Corporate downsizing has become a pretty common trend in the modern business world. Sadly, such strategies leave employees jobless with little or no cash to start over. As such, companies have devised mechanisms that create stability for employees on termination of employment: early retirement buyout packages.
Early retirement buyouts are compensation packages that provide incentives for employees to retire ahead the required period. In the past, the packages were designed for older workers in a bid to reduce payroll expenses. Today however, companies present early retirement buyout packages even to younger employees when downsizing. Thus, early retirement buyouts may be voluntary or forced.
Forced vs. voluntary early retirement benefits
A voluntary retirement buyout provides compensation packages to employees who have the option of taking or leaving the offer. As such, such, buyouts are tailored to fit a particular employee’s profile and may be available for a short period.
Forced retirement buyouts, on the other hand, are similar to layoffs; employees have no option but to accept the buyout. In such a scenario, the organization targets older workers close to their retirement age. Such packages are designed to provide employees with retirement benefits inclusive of years of credit toward the benefits.
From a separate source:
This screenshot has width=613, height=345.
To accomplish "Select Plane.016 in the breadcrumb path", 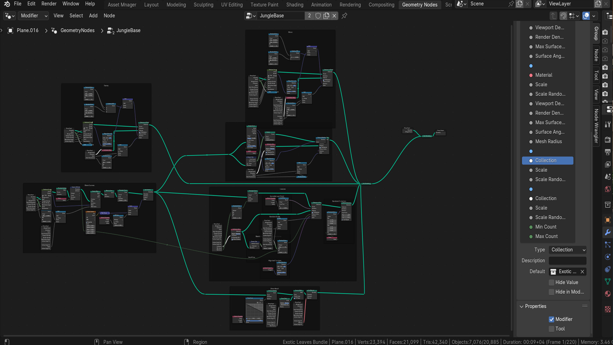I will (x=27, y=30).
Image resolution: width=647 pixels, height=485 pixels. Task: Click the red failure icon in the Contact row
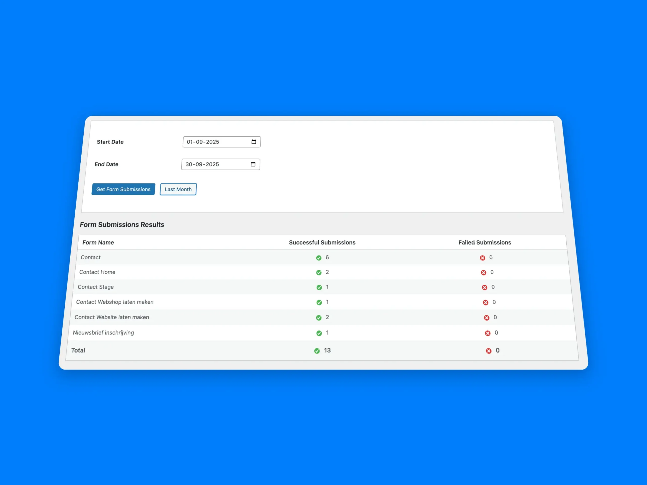[x=483, y=258]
Here are a few things employees should bear in mind when accepting early retirement buyouts:
1. The financial impact
A retirement buyout’s financial potential can make or break the package. Remember employers hope to persuade workers to sacrifice future employment and compensation thus the need to make the package as attractive as possible.
However, the size of the package is tied to an employee’s years of experience in the organization and staff have to give up their current salary earlier. Most companies offer early retirement packages in the form of annuities or lump sum amounts and may include a bonus (cash), health insurance, stock options or salary continuation. Employees should carefully choose the compensation package that suits them best.
2. Refusing to take the offer
Declining the offer poses the risk of being laid off from employment. As earlier highlighted, companies offering early retirement buyouts are looking for effective ways to reduce costs (salary expenses in particular). And most if not all cases, retirement buyouts precede layoffs. Employees are therefore encouraged to accept the packages that are superior to severe layoffs.
3. Health benefits
Different organizations offer various health insurance covers to early retirement buyout candidates. Some companies may offer no-cost or low-cost health insurance benefits as part of the packages until the employee turns sixty-five years (when he qualifies for Medicare), while others don’t provide any health insurance coverage. The latter scenario imposes an extra financial burden on the employees.
Of course, no employee wants to wake up to an early retirement benefit buyout, but when faced with such a decision, the points discussed should help him understand the implications. Note that if the company offers an individual voluntary retirement package, negotiation will, by all means, provide better benefits.